Customers Carly McCann, 19, and friend Shainna Mills, 19, both of Old Town, showed up for a manicure appointment Wednesday only to learn the school closed earlier in the day when 19 Empire Beauty School students and staff fell ill from carbon monoxide exposure.
Posted Feb. 09, 2011, at 1:29 p.m.
Last modified Feb. 09, 2011, at 8:05 p.m.
The Empire Beauty School, located in the Broadway Shpping Center
The Empire Beauty School, located in the Broadway Shpping Center

BANGOR, Maine — Nineteen students and staff members of the Empire Beauty School were treated at local hospitals Wednesday and later released after being exposed to carbon monoxide, forcing the evacuation of the school in the Broadway Shopping Center.

The Bangor Fire Department was called to the scene at 9:42 a.m. after the school’s carbon monoxide detectors went off, according to Assistant Fire Chief Rick Cheverie. He said that once students and staff evacuated the building, some began complaining of light-headedness and nausea.

The incident is the second time in three months that students and staff have been forced to evacuate the school at 639 Broadway. Last Nov. 2, a natural gas leak at the school sent seven people to area hospitals, and they were treated and released the same day, according to Angela Watson, spokeswoman for the Empire Education Group, which owns the school.

Watson said Wednesday that November’s incident was caused by a broken rooftop heating unit that belonged to an adjacent business at the shopping center. This time, she said, the school’s heating unit was to blame, though the exact cause of the malfunction was unknown.

Cheverie said firefighters were at the school for an hour and a half to gauge the levels of carbon monoxide in the building. Once they determined that students and staff had actually been exposed to the gas, he said many were sent to Eastern Maine Medical Center and St. Joseph Hospital as a precaution.

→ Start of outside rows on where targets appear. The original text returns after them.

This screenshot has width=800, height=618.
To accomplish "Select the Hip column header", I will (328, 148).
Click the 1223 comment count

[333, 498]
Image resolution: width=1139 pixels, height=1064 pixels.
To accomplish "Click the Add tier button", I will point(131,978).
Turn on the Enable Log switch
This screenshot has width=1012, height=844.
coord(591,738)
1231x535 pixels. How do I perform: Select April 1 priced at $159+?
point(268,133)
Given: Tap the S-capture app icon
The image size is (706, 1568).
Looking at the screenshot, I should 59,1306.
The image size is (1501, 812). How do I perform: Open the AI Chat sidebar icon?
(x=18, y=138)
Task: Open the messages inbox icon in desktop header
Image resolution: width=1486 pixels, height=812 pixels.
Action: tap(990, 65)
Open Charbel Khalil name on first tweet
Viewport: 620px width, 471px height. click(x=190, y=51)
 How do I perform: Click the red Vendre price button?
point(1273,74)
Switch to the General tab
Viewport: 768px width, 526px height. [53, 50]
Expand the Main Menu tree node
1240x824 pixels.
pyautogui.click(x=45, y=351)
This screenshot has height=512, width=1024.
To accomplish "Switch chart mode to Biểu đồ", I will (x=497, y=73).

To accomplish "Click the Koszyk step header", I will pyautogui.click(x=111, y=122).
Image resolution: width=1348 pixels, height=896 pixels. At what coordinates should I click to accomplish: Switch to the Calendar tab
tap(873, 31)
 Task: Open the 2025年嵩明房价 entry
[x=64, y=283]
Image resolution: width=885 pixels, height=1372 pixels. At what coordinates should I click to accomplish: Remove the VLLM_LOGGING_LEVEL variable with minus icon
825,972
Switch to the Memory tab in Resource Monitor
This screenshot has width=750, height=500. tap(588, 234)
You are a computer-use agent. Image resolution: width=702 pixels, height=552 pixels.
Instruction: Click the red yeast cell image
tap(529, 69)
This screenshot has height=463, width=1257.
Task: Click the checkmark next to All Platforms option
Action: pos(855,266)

“We determined that there [weren’t] significant amounts of carbon monoxide in the building, but our equipment was picking up the gas in the air,” Cheverie said. “And carbon monoxide is cumulative. Once someone is exposed, it builds up inside their system.”

Cheverie said 12 people were transferred to local hospitals by ambulance. Officials at EMMC and St. Joseph said an additional seven patients were treated as well — for a total of 13 at EMMC and six at St. Joseph. All patients were released later on Wednesday, the hospitals said.

No other locations in the shopping center were evacuated or affected by the incident, according to Cheverie.

Watson said classes were canceled Wednesday and the school planned to reopen Thursday. Technicians were expected to spend the rest of Wednesday fixing the school’s heater.